Exposure to asbestos in the UK is mistakenly thought of as a rare occurrence, mostly confined to isolated instances when remains of the material are uncovered in a premises, most frequently when schools, hospitals or department stores are about to be renovated or demolished.

It may explain why nearly every week reports of workmen and property owners appear to be incapable of recognising and correctly dealing with the asbestos when it is regularly discovered. Their apparent wilful disregard or lack of basic asbestos awareness to the continuing risks, inevitably, leads to a failure to properly and legally contain and dispose of the material by following the correct procedures set out in the Control of Asbestos Regulations 2006.

The reality is that the white chrysotile form of asbestos was still being used as a insulating and fire retardant material in the construction industry until the European Commission ruled in 1999 that products made of white asbestos would be completely prohibited – as of January 1, 2005! In other words, use and exposure to asbestos may have continued up to less than ten years ago.

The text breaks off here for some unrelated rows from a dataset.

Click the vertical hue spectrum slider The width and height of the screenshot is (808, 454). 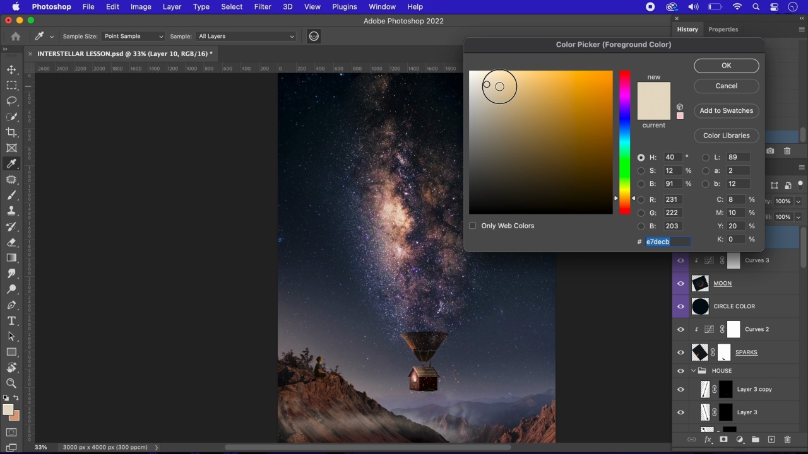click(x=624, y=142)
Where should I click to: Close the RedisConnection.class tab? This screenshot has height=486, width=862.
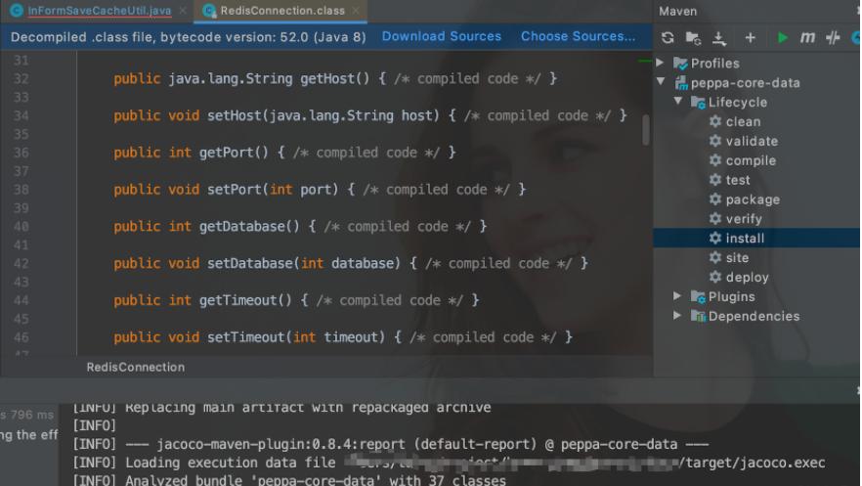(x=357, y=11)
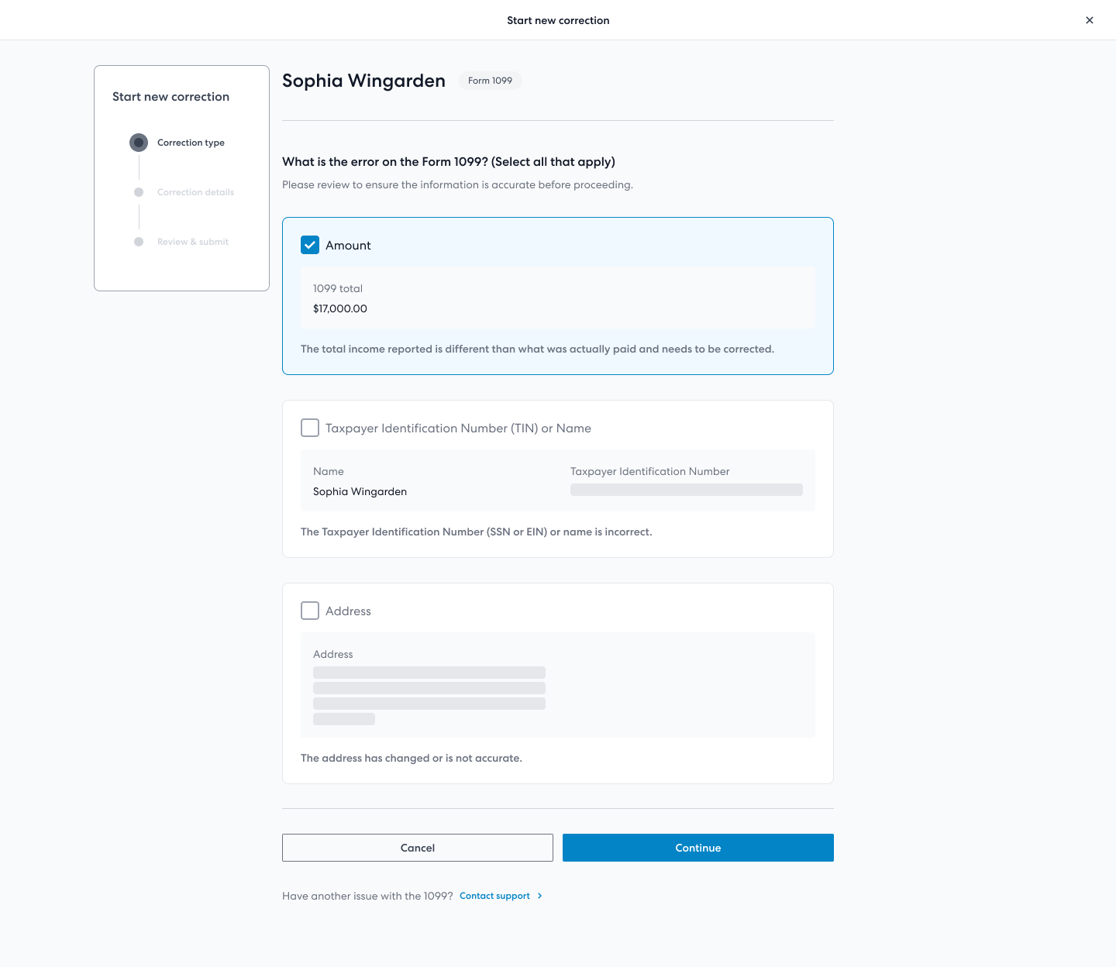Click the Form 1099 badge
Viewport: 1116px width, 967px height.
[x=490, y=81]
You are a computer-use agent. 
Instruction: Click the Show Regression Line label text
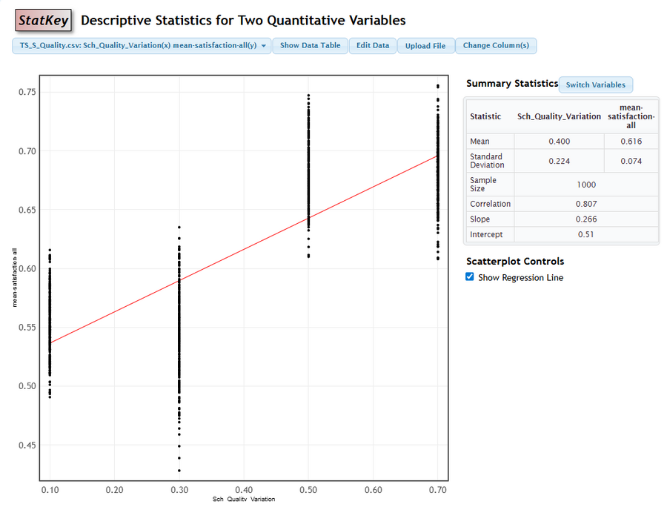520,278
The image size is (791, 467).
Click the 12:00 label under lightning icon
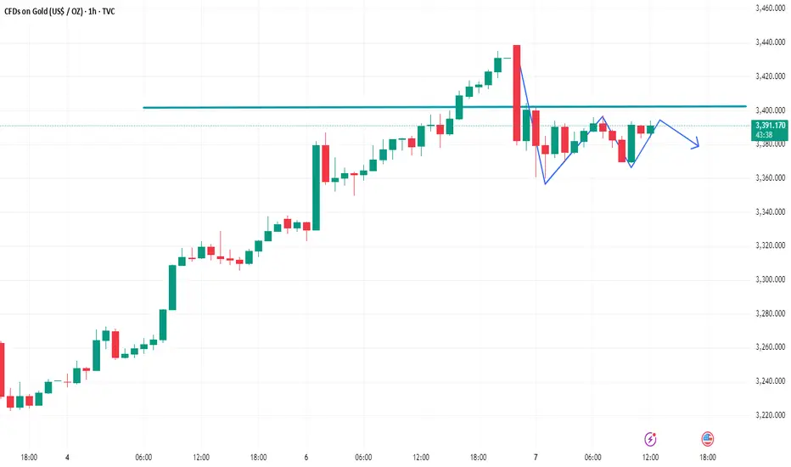(x=650, y=458)
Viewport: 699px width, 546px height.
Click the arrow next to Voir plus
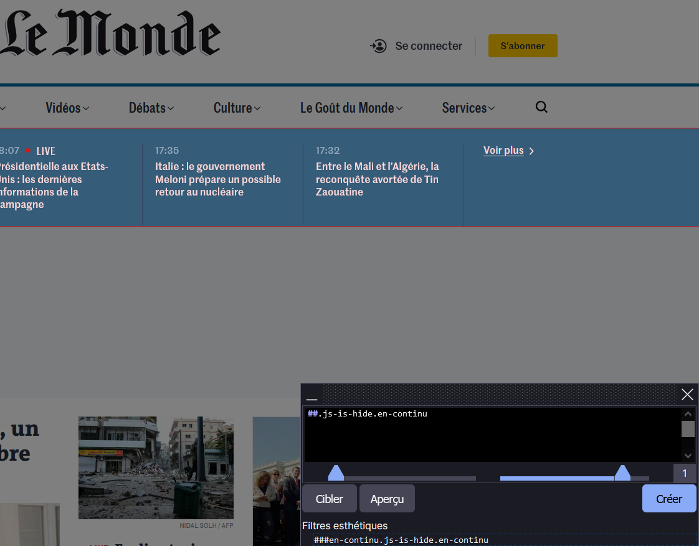[x=531, y=151]
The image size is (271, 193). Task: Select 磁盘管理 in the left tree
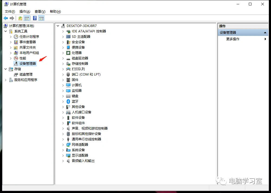[26, 75]
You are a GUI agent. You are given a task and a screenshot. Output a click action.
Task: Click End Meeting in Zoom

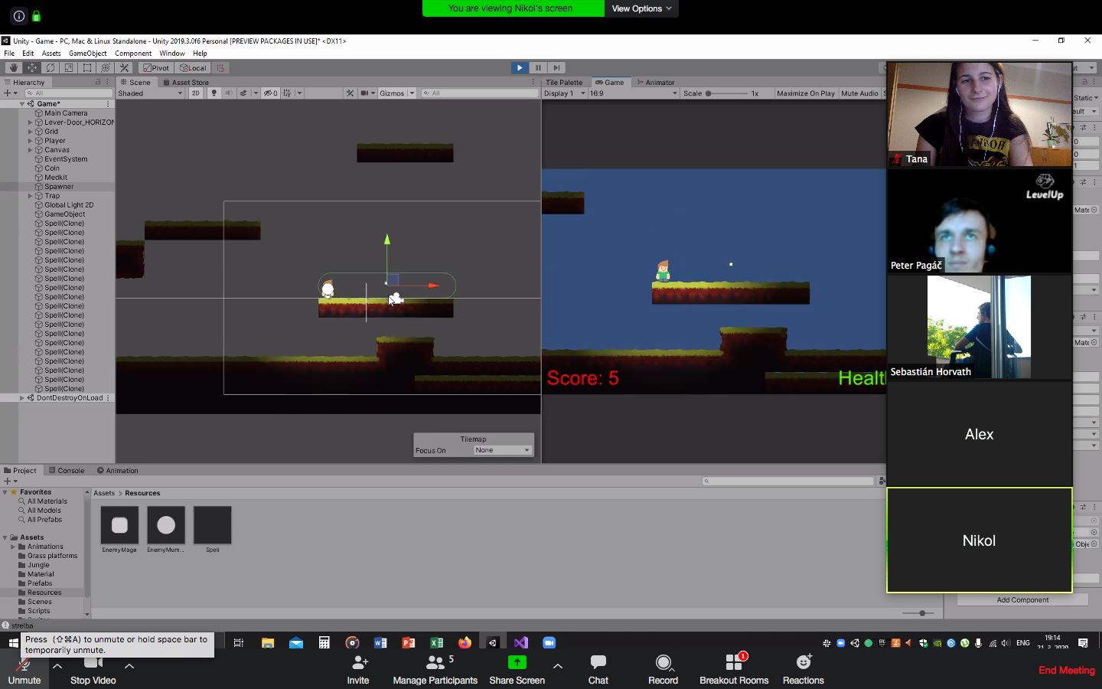click(x=1066, y=670)
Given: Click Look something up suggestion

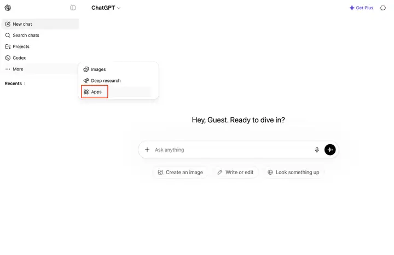Looking at the screenshot, I should pos(293,172).
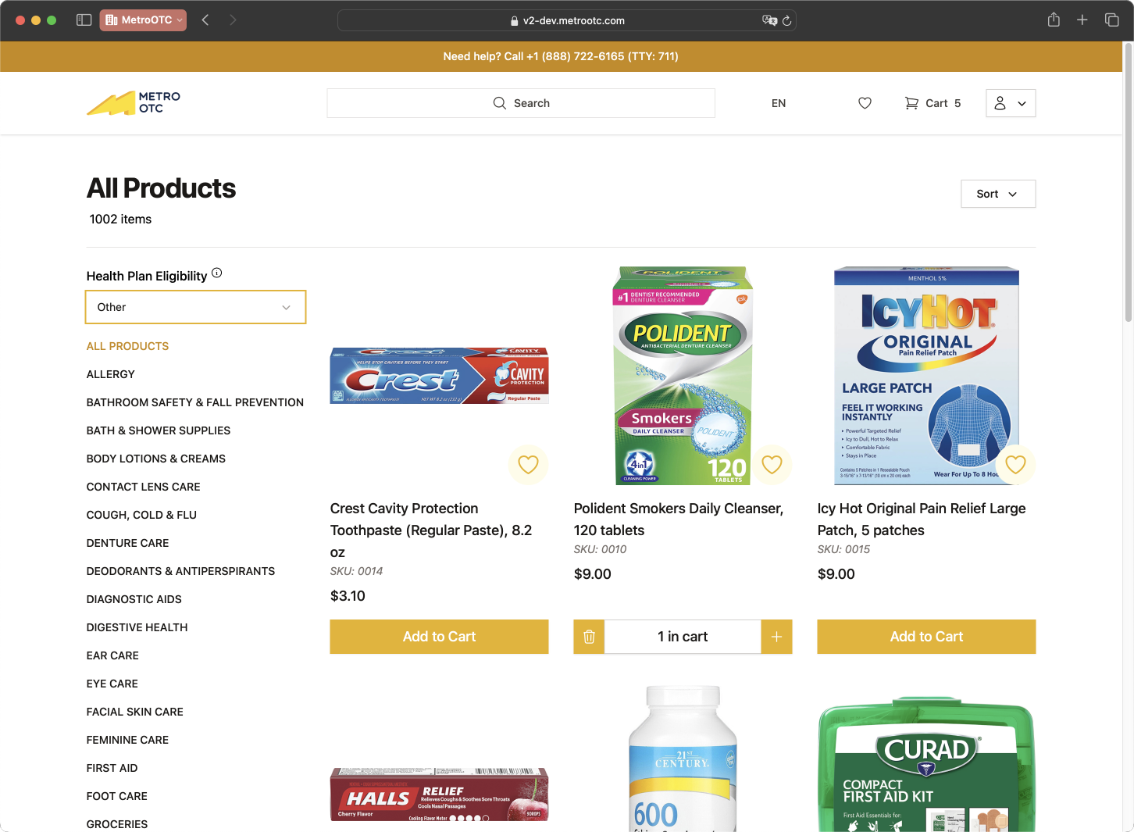Reload the page in Safari
The height and width of the screenshot is (832, 1134).
pos(787,21)
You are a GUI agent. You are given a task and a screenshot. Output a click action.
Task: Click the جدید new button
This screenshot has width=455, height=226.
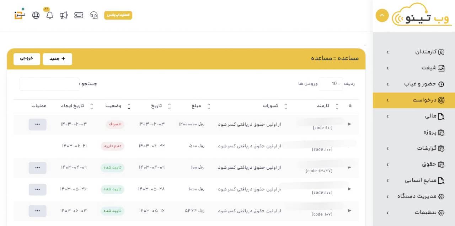(x=57, y=59)
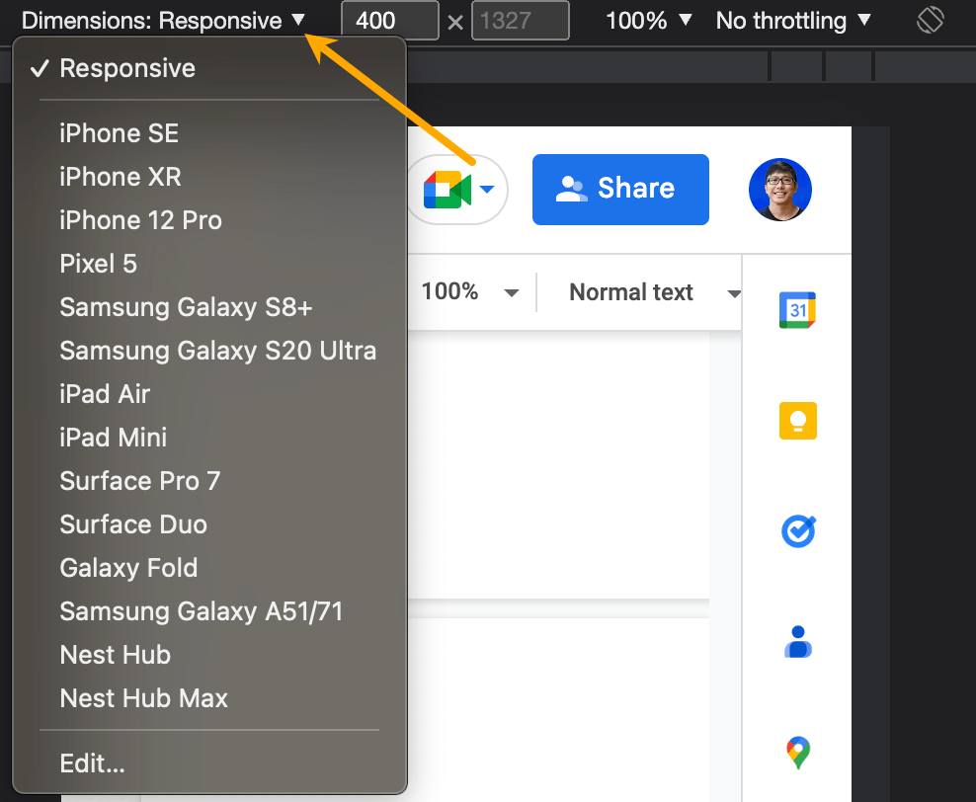Choose Edit... to customize device list
This screenshot has width=976, height=802.
[x=92, y=763]
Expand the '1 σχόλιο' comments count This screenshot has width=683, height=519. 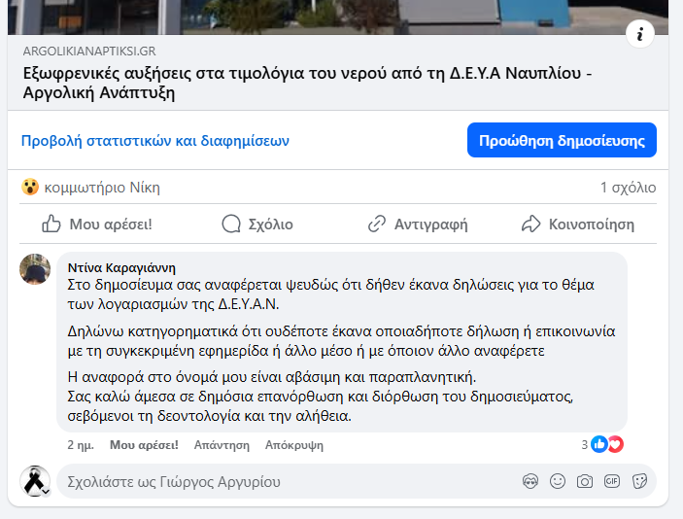pos(628,188)
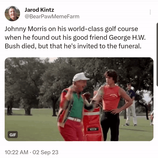158x158 pixels.
Task: Click the words "George H.W." in the tweet
Action: pos(127,37)
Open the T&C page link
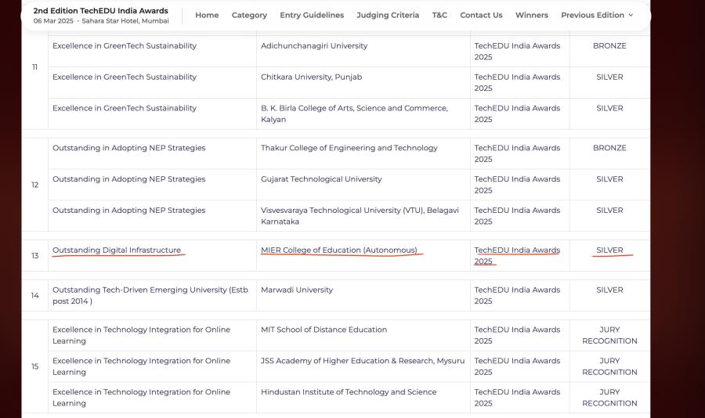 439,16
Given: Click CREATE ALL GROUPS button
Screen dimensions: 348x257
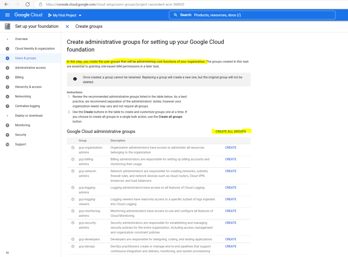Looking at the screenshot, I should coord(231,131).
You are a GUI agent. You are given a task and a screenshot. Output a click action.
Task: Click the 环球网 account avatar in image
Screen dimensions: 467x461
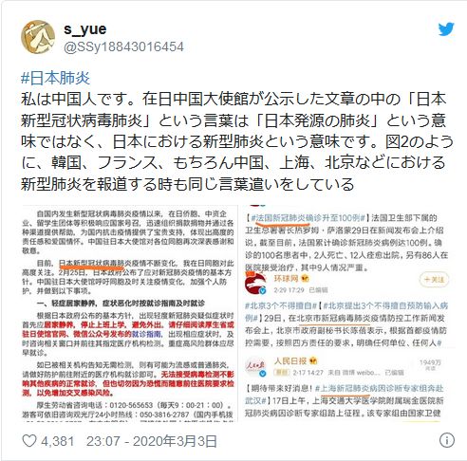click(255, 283)
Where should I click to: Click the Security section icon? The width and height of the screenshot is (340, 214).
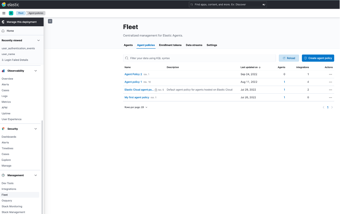point(3,129)
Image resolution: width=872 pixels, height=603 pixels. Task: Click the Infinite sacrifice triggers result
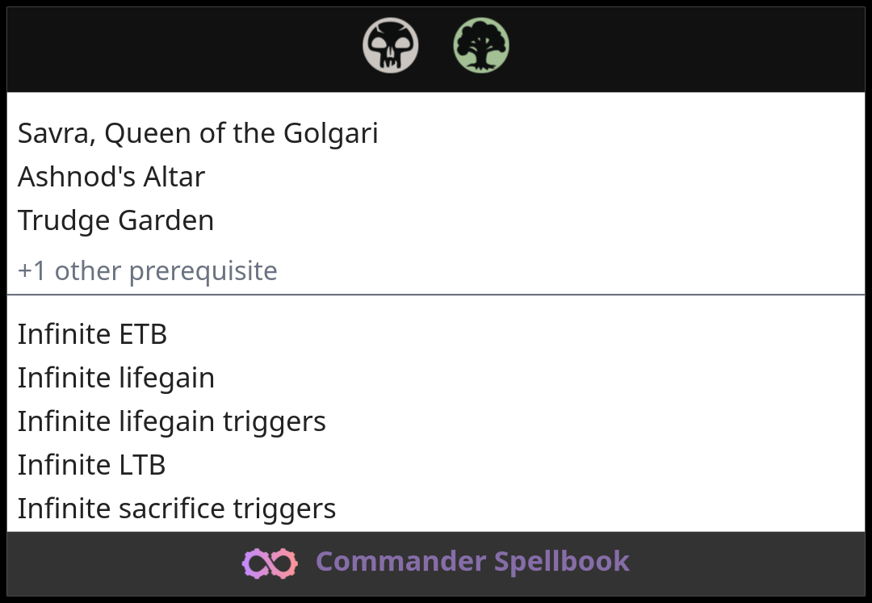point(176,509)
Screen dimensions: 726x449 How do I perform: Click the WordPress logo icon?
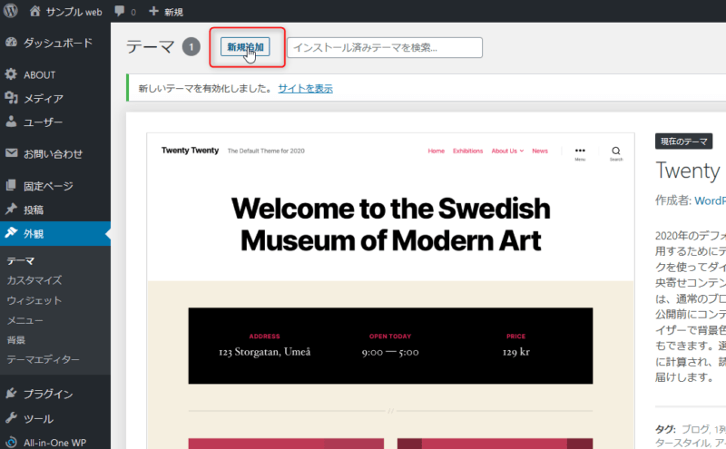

Although considered a less toxic form of the mineral when compared to the more dangerous brown asbestos (amosite) and blue asbestos (crocidolite), which were both banned in 1985, white asbestos is still highly volatile as it is often found in a fragile and disintegrating condition. If disturbed, the asbestos fibres are released in to the air as dust and are easily inhaled. Fibres trapped in the linings of the lungs (pleura) can eventually turn tissue cells cancerous and form tumours, which can spread to other areas of the body.

The known gestation period of between 15 to 50 years means that the first mesothelioma or asbestosis symptoms are not recognised until the disease is at Stage 3 or 4 and survival rate from confirmed diagnosis is around 4 months to one year.

Mortality figures from asbestosis diseases and the malignant incurable mesothelioma cancer continue to rise. According to the Health & Safety Executive (HSE), more than 1.8 million people are annually exposed to asbestos in the UK with at least 2,000 cases of mesothelioma diagnosed every year. Asbestos exposure is expected to claim 5,000 deaths each year by 2015 and a further 45,000 from mesothelioma forecast by 2050.

The World Health Organization has estimated that worldwide, over 92,250 people died of mesothelioma in a 15-year period from 1994 to 2008, with two-thirds of those deaths having occurred since 2000.